Task list:
1 - In the Form 8-K text, what is the principal amount of the promissory note that the Company issued to Inscobee on August 19, 2024?
2 - Reproduce the Form 8-K text word for word between "Pre-commencement communications pursuant to Rule 14d-2(b)" and "(17 CFR 240.13e-4(c))", inclusive.
[[ Document text, beginning ]]
SECURITIES AND EXCHANGE COMMISSION

Washington, D.C. 20549

 

FORM 8-K

 

CURRENT REPORT

 

PURSUANT TO SECTION 13 OR 15(d) OF THE

SECURITIES EXCHANGE ACT OF 1934

 

Date of Report (Date of earliest event reported): May 16, 2025

 

Apimeds Pharmaceuticals US, Inc.

(Exact name of registrant as specified in its charter)

 

Delaware   001-42545   85-1099700
(State or other jurisdiction
of incorporation)
  (Commission File Number)   (I.R.S. Employer
Identification Number)

 

 

2 East Broad Street, 2nd Floor

Hopewell, New Jersey

  08425
(Address of principal executive offices)   (Zip code)

 

 

Registrant’s telephone number, including area code: (808) 209-7887

 

 

(Former name or former address, if changed since last report)

 

Check the appropriate box below if the Form 8-K filing is intended to simultaneously satisfy the filing obligation of the registrant under any of the following provisions:

 

Written communications pursuant to Rule 425 under the Securities Act (17 CFR 230.425)
   
Soliciting material pursuant to Rule 14a-12 under the Exchange Act (17 CFR 240.14a-12)
   
Pre-commencement communications pursuant to Rule 14d-2(b) under the Exchange Act (17 CFR 240.14d-2(b))
   
Pre-commencement communications pursuant to Rule 13e-4(c) under the Exchange Act (17 CFR 240.13e-4(c))

 

Securities registered pursuant to Section 12(b) of the Act:

 

Title of each class   Trading Symbol(s)   Name of each exchange on which registered
Common Stock, par value $0.01 per share   APUS   NYSE American LLC

 

Indicate by check mark whether the registrant is an emerging growth company as defined in Rule 405 of the Securities Act of 1933 (§230.405 of this chapter) or Rule 12b-2 of the Securities Exchange Act of 1934 (§240.12b-2 of this chapter).

 

Emerging growth company

 

If an emerging growth company, indicate by check mark if the registrant has elected not to use the extended transition period for complying with any new or revised financial accounting standards provided pursuant to Section 13(a) of the Exchange Act.

 

 

 

 

 

Item 1.01. Entry into a Material Definitive Agreement.

 

On May 16, 2025, Apimeds Pharmaceuticals US, Inc. (the “Company”) amended the terms of three outstanding promissory notes as further described below.

 

On May 20, 2024, the Company issued to Inscobee Inc. (“Inscobee”) a promissory note in the principal amount of $100,000 (the “May 2024 Note”). On August 19, 2024, the Company issued to Inscobee a promissory note in the principal amount of $150,000 (the “August 2024 Note”). On March 31, 2025, the Company issued to Apimeds Inc. (“Apimeds Korea”) a promissory note in the principal amount of $250,000 (the “March 2025 Note, and together with the May 2024 Note and the August 2024 Note, the “Notes” and, each a “Note”).
[[ Document text, end ]]
[[ Information given, beginning ]]
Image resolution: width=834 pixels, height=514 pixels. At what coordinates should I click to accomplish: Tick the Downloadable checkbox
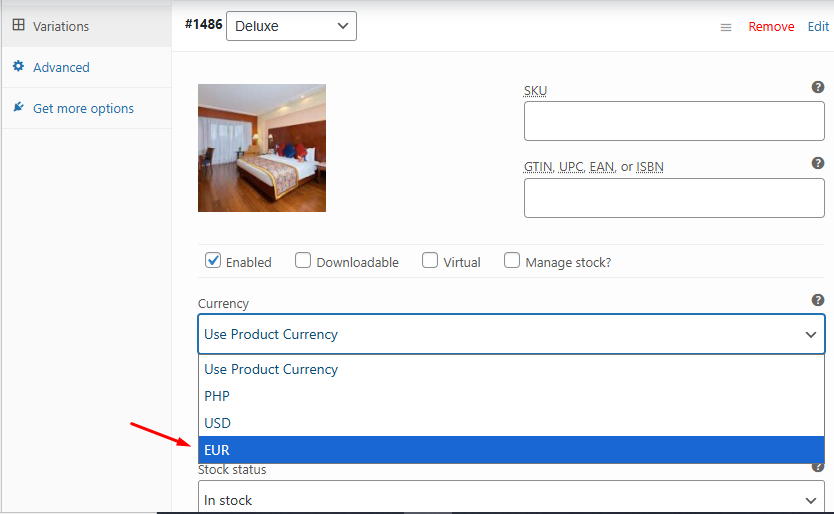click(303, 261)
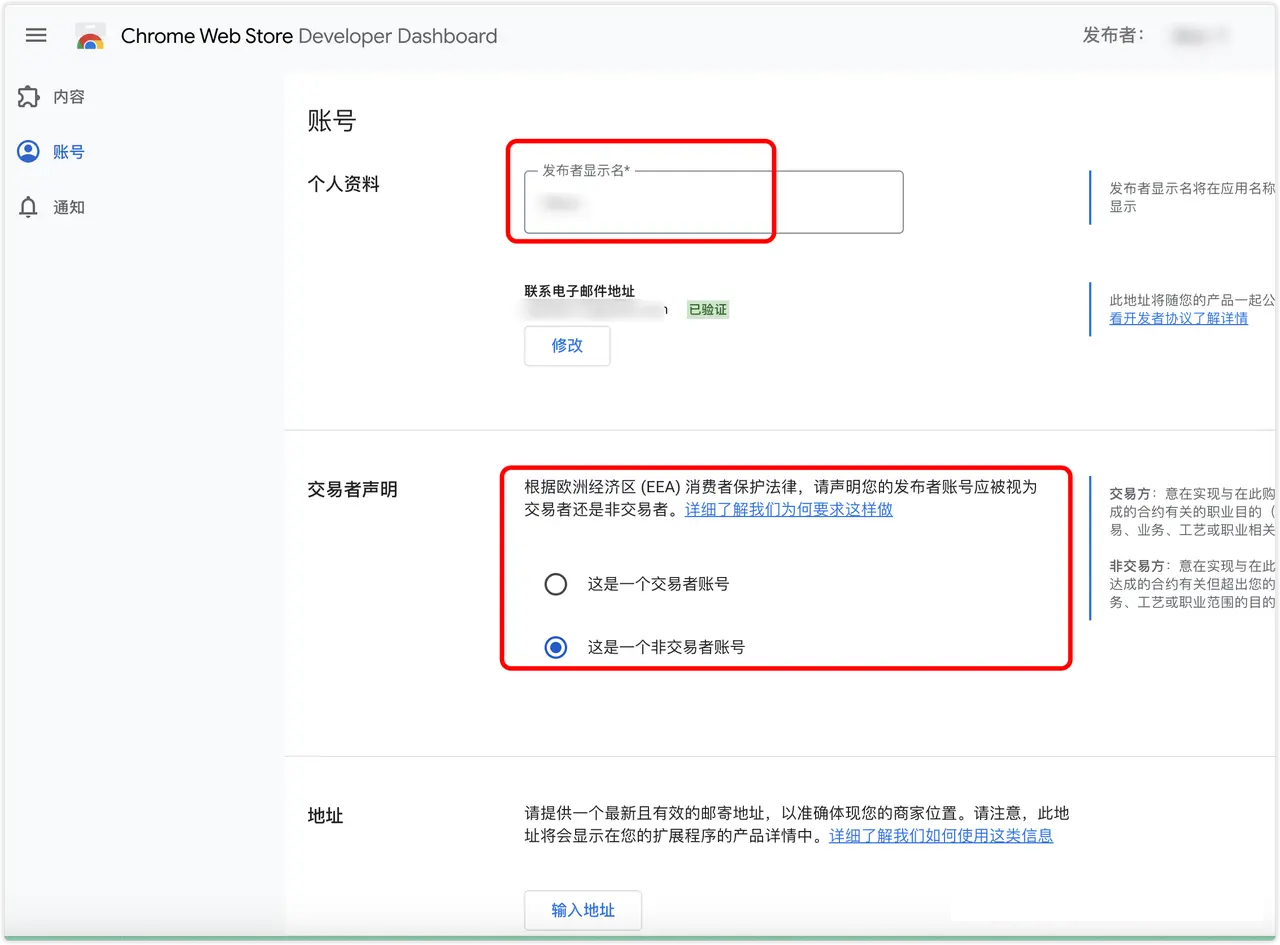Click the 输入地址 button
The width and height of the screenshot is (1280, 945).
click(x=582, y=910)
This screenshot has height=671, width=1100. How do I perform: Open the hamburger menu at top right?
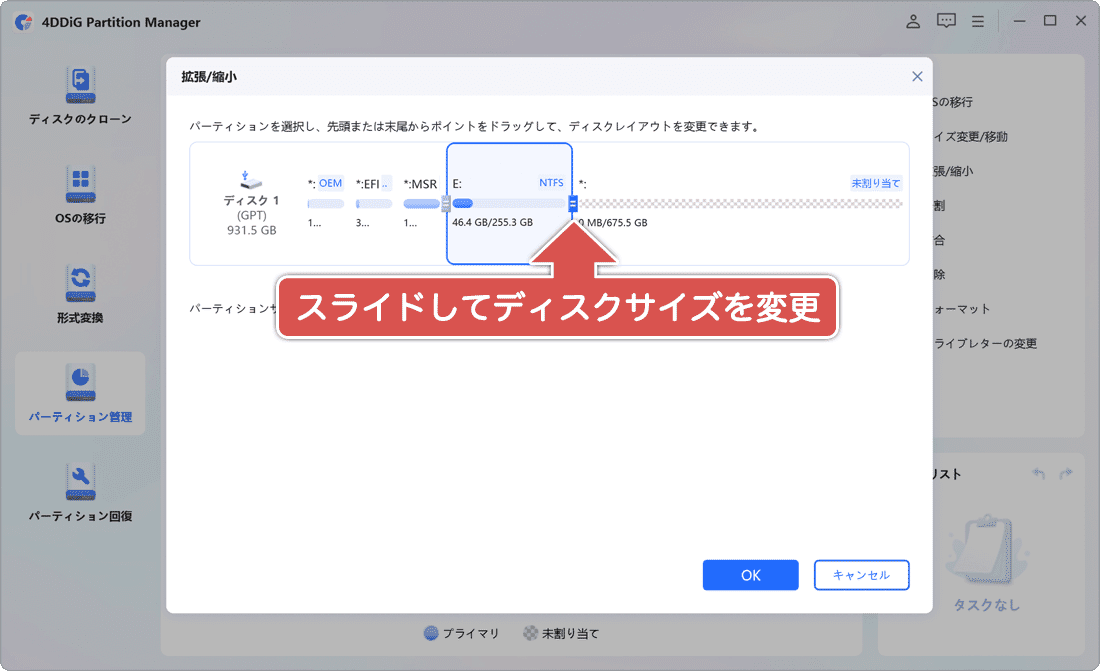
[[ Information given, end ]]
Results:
1 - $150,000

2 -
Pre-commencement communications pursuant to Rule 14d-2(b) under the Exchange Act (17 CFR 240.14d-2(b))
   
Pre-commencement communications pursuant to Rule 13e-4(c) under the Exchange Act (17 CFR 240.13e-4(c))